Edition-specific content

You have inline and block markup to put content into just the R edition, or just the Python edition:

::: r

This only appears in the R edition
:::

::: python

This only appears in the Python edition
:::

This content appears [only in the R edition]{.r}[just in the Python
book]{.python}.

If you find yourself doing that often, you can define a version-dependent variable in the text_variables.yml file. Use it with e.g.

Here I have text that depends on the version of the book — {{< var my_var >}}
— as determined by the `text_variables.yml` file.

Citations

Citations are in Pandoc format, as implemented in Quarto's citations.

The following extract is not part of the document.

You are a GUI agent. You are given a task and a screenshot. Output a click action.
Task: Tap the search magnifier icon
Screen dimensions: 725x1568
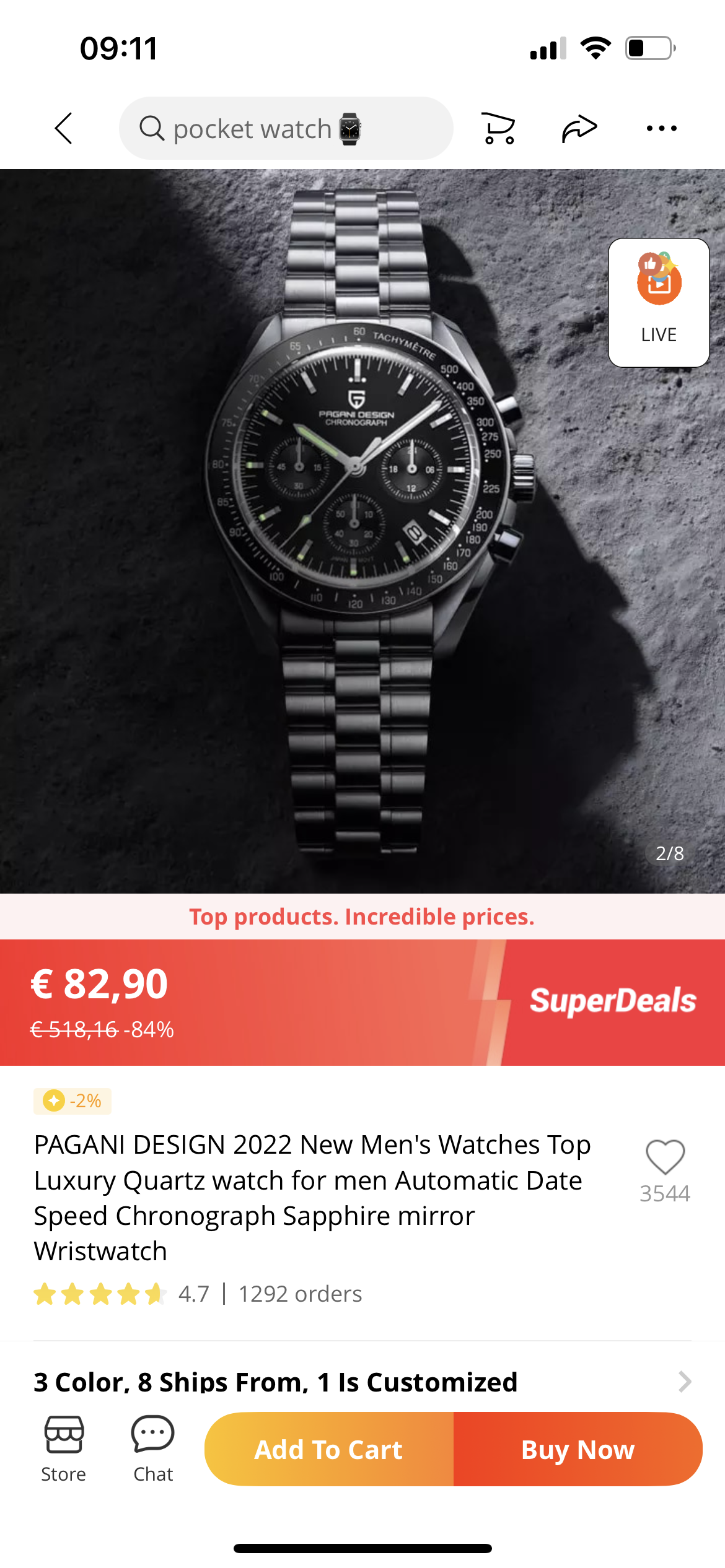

Check that the reference is not already in source/simon_refs.bib. Add it if so, following reference name standard in that file (e.g. @article{christensen2005fisher,). Cite with e.g. This is a terrible idea [@christensen2005fisher] or As Christensen notes [-@christensen2005fisher], or There are many good ways to do this [see @knuth1984, pp. 33-35; also @wickham2015, chap. 1]. See Quarto link above for other examples.

Footnotes

See Quarto footnotes)

Examples (from that page):

Here is a footnote reference,[^1] and another.[^longnote]

[^1]: Here is the footnote.

[^longnote]: Here's one with multiple blocks.

    Subsequent paragraphs are indented to show that they
    belong to the previous footnote.

Here is an inline note.^[Inlines notes are easier to write,
since you don't have to pick an identifier and move down to
type the note.]

Notice that you'll need full 4-space indentation to keep the footnote paragraphs within the footnote.

Writing notes for the reader (callout)

See Quarto callouts

:::{.callout-note}
## A title for the note

Some text
:::

Also .callout-warning, -tip, -important, -caution.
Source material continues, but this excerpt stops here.